1. **Per-instance material data** — Storage buffer for varying roughness/metallic per instance in a single draw
2. **Shadow mapping** — Shadow pass + PCF sampling
3. **Texture maps** — Diffuse, normal, roughness textures via storage buffers
4. **Spot/Directional lights** — Extend PBR shader
5. **Environment mapping** — IBL with prefiltered radiance
6. **Skinned animation** — Bone transforms in vertex shader
7. **Post-processing** — Bloom, DOF, TAA
8. **Deferred rendering** — Forward+ / clustered lighting for many lights

## Contributing

Contributions welcome!
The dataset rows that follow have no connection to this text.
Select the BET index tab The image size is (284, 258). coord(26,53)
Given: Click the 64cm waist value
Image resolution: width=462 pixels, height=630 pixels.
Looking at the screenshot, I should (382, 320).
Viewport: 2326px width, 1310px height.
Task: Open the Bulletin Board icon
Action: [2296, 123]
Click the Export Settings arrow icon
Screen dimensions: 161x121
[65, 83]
This is an educational project — all skill levels encouraged.

**Areas needing work:**
- Bug fixes and stability improvements
- Additional geometry types (torus, cylinder, etc.)
- More material types (toon, unlit with texture)
- Shadow implementation
- Performance profiling and optimization

**Getting started:**

```bash
# Clone and set up
git clone https://github.com/apiad/manifoldx.git
cd manifoldx
pip install -e ".[dev]"

# Run tests
make test

# Run an example
python -m examples.cube
```

## Testing

```bash
# Run all tests
make test

# Run specific test file
python -m pytest tests/test_ecs.py -v
```

Current test coverage: **150+ tests** covering ECS operations, components, materials, rendering, and camera.

## License

MIT License — See LICENSE file.

## Credits

- [wgpu](https://github.com/gfx-rs/wgpu) — Pure Python WebGPU bindings
- [PyGfx](https://github.com/pygfx/pygfx) — Reference for WGSL shader patterns
- [rendercanvas](https://github.com/pygfx/rendercanvas) — Window management

---

**Disclaimer:** This project is for educational and research purposes. Not optimized for production use. Performance characteristics will vary by hardware and Python version.